Aux antipodes de leurs précédents clips graphiques et visuels, à la sauce « sexy and crazy », le groupe le plus déjanté de la scène française enfonce le clou avec un nouvel extrait de leur sixième album The evol qui sera disponible le 17 novembre prochain. Et c’est un clip cinématographique puissant autant que surprenant, réalisé par Frédéric de Pontcharra, qui vient magnifier “Wrong side”. Bien qu’aucun membre n’y apparaisse, pas même Goz, la mascotte du groupe d’électro-rock français, l’esprit et l’énergie dévastatrice de Shaka Ponk restent intacts. Tout comme le morceau, ce court métrage, qui contraste avec le précédent “Mysterious ways” est bouleversant, dérangeant et profond. Tourné en noir et blanc, le récit nous fait suivre les pas d’un jeune homme tourmenté, perdu dans un monde en proie à la violence et à l’intolérance, luttant pour ne pas s’égarer du mauvais côté de la route. On assiste à l’évolution d’un personnage, qui bascule naïvement dans la haine et la xénophobie, influencé par l’absurdité d’un groupe adulant le nazisme, bien qu’il n’y adhère pas vraiment. Un homme que l’on déteste profondément, mais que l’on suit, depuis l’origine de sa haine jusqu’à la prise de conscience où il trouvera son chemin de rédemption. De forts messages comme celui de la tolérance et de la fraternité sont clairement portés à travers ce clip. Mais il serait réducteur de limiter cette œuvre à une simple analyse manichéenne. Au-delà de ce condensé de haine et de violence extrême, c’est surtout un pamphlet fustigeant la pensée binaire. Celle qui vous isole, vous entrave dans une vision dogmatique de notre monde, affecte vos relations, vous avilit. Cette pensée qui vous persuade qu’une seule route est possible. La loi du tout ou rien.
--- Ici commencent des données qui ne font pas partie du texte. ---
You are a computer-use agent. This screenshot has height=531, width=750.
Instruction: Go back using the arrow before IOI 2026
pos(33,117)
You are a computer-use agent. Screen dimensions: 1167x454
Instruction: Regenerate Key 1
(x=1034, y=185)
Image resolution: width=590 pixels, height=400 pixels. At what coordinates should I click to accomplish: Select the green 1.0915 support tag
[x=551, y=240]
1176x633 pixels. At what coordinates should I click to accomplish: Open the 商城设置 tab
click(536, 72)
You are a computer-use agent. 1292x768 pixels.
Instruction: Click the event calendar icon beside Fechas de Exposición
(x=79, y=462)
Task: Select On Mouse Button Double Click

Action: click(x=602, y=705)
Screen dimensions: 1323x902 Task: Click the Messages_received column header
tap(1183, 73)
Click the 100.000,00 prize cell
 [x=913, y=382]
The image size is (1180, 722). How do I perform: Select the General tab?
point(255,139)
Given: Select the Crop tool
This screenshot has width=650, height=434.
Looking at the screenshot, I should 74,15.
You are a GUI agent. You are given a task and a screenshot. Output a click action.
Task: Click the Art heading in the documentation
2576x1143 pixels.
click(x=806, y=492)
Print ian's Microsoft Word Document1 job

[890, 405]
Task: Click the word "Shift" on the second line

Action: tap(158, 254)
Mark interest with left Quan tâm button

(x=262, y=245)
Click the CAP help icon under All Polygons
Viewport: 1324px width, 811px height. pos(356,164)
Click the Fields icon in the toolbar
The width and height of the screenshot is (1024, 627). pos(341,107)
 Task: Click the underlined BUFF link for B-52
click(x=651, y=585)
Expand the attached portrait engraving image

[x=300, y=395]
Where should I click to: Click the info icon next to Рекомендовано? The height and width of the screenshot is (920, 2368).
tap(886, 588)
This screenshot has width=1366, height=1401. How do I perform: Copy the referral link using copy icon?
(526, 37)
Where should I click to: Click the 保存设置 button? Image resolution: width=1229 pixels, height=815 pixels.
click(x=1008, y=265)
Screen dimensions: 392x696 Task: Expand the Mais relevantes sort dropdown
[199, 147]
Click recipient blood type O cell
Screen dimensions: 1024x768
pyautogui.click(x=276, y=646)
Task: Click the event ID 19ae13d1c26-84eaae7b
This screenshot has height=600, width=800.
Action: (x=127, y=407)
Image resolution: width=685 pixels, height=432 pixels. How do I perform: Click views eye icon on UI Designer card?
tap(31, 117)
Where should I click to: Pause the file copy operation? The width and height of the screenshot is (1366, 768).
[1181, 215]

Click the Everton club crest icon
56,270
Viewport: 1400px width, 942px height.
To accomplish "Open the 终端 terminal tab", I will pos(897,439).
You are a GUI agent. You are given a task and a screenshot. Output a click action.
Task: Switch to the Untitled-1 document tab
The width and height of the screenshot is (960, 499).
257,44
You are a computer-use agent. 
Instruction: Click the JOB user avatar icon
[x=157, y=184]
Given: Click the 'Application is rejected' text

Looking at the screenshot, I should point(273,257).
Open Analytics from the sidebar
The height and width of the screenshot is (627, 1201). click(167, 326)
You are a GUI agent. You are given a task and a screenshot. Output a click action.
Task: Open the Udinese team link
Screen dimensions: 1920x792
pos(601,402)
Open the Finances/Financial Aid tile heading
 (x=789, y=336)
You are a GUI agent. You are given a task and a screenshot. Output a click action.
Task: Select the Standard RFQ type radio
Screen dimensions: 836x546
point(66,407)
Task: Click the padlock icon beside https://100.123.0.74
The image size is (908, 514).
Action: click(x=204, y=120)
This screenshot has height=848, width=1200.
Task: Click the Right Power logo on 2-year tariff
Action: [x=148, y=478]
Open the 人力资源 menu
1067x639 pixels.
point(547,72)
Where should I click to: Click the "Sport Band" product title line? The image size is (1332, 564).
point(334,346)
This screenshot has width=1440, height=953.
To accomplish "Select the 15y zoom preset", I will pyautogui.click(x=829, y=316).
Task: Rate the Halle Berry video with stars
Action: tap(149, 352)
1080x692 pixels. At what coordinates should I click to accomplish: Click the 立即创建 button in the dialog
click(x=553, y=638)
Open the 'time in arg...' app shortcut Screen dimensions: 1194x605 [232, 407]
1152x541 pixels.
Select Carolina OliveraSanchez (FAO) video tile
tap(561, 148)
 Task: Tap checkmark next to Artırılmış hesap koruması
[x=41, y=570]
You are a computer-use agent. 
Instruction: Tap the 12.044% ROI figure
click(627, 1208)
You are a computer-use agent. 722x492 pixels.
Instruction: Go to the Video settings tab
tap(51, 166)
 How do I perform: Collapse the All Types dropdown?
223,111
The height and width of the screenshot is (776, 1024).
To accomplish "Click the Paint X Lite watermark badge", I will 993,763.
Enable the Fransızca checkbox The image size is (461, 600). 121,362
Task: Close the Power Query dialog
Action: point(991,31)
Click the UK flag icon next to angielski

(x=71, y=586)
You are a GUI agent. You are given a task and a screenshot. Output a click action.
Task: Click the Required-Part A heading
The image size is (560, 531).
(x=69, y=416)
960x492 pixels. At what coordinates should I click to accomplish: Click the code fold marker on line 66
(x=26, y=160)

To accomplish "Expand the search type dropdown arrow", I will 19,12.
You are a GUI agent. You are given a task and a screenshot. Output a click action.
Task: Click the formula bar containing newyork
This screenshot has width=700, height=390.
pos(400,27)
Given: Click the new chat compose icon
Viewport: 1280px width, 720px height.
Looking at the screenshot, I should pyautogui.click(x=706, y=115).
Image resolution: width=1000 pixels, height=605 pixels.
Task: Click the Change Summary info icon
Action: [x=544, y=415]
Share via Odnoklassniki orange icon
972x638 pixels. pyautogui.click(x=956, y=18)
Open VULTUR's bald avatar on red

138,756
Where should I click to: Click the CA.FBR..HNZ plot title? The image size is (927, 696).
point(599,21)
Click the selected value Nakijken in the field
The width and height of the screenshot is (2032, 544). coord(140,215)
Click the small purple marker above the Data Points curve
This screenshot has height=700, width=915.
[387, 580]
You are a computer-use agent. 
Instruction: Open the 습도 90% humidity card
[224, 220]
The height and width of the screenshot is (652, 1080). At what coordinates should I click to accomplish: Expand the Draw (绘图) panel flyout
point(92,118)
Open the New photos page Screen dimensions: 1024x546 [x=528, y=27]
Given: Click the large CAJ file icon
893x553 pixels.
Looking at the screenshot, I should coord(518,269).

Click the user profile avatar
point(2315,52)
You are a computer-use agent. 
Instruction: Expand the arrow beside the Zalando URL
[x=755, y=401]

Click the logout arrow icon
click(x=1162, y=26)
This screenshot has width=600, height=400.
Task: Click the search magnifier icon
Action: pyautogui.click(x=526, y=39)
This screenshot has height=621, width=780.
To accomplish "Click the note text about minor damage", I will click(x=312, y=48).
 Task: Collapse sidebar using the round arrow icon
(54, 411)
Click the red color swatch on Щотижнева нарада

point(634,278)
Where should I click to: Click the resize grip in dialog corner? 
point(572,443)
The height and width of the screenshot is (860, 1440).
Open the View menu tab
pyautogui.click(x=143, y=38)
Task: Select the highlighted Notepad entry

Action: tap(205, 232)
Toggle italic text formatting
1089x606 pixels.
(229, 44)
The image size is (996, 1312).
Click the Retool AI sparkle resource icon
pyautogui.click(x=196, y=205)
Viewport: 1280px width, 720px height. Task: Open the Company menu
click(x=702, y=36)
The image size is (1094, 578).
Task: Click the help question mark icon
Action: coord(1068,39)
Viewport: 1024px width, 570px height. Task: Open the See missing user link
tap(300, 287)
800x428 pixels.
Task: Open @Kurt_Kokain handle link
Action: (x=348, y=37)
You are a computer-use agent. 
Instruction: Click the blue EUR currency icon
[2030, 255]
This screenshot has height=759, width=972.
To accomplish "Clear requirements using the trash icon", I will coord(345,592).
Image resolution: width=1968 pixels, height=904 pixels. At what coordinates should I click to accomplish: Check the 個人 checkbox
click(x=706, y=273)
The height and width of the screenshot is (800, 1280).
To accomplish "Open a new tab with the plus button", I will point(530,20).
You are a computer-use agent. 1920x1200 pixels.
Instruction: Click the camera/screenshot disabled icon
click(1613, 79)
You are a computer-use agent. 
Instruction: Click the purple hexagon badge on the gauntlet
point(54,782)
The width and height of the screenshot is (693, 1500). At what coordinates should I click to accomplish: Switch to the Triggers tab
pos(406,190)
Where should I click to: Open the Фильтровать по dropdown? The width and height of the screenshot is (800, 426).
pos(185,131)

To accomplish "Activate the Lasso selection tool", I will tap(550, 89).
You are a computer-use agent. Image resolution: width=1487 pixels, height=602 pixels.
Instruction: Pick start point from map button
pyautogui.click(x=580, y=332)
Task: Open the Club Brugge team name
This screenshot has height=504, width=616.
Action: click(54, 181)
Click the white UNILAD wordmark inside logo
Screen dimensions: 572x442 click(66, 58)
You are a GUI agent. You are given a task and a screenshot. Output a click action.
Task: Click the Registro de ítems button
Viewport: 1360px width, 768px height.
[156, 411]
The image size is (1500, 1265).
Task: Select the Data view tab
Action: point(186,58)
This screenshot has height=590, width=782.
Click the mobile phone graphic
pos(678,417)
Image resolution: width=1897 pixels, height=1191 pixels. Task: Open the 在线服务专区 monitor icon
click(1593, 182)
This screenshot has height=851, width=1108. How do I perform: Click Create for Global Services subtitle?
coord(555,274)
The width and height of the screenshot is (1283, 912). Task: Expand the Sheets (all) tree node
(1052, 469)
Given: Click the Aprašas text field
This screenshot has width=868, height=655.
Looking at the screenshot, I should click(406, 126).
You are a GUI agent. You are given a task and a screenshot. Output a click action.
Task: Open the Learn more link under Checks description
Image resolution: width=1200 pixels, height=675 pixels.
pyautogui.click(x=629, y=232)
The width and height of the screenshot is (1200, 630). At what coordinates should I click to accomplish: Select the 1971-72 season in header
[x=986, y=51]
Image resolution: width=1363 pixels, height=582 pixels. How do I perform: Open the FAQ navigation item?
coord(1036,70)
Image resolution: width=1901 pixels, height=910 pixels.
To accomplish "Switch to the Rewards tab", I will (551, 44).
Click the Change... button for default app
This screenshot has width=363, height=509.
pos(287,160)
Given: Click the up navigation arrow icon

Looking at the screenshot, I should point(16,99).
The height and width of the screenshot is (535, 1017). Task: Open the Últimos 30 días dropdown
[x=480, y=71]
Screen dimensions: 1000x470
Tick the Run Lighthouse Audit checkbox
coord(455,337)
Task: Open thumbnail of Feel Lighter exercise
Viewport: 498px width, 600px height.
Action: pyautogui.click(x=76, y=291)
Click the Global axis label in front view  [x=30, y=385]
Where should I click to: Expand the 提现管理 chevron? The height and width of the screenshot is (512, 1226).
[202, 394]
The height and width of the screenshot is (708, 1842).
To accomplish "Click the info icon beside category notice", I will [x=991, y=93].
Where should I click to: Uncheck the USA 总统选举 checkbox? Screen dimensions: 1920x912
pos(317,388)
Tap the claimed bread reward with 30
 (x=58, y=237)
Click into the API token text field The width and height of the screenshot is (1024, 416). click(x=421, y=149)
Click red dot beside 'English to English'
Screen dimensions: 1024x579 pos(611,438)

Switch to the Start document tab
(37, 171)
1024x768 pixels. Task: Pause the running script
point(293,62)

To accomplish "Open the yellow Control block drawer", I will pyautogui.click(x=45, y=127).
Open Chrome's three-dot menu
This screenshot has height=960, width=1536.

Une leçon de vie, un discours qui, sans être moralisateur, va à l’encontre de toutes les idéologies incitant à la haine et prêche le bilan divinement démontré dans l’épilogue d’American history X : « La haine est une saloperie, la vie est trop courte pour passer son temps à avoir la haine, ça n’en vaut pas la peine ».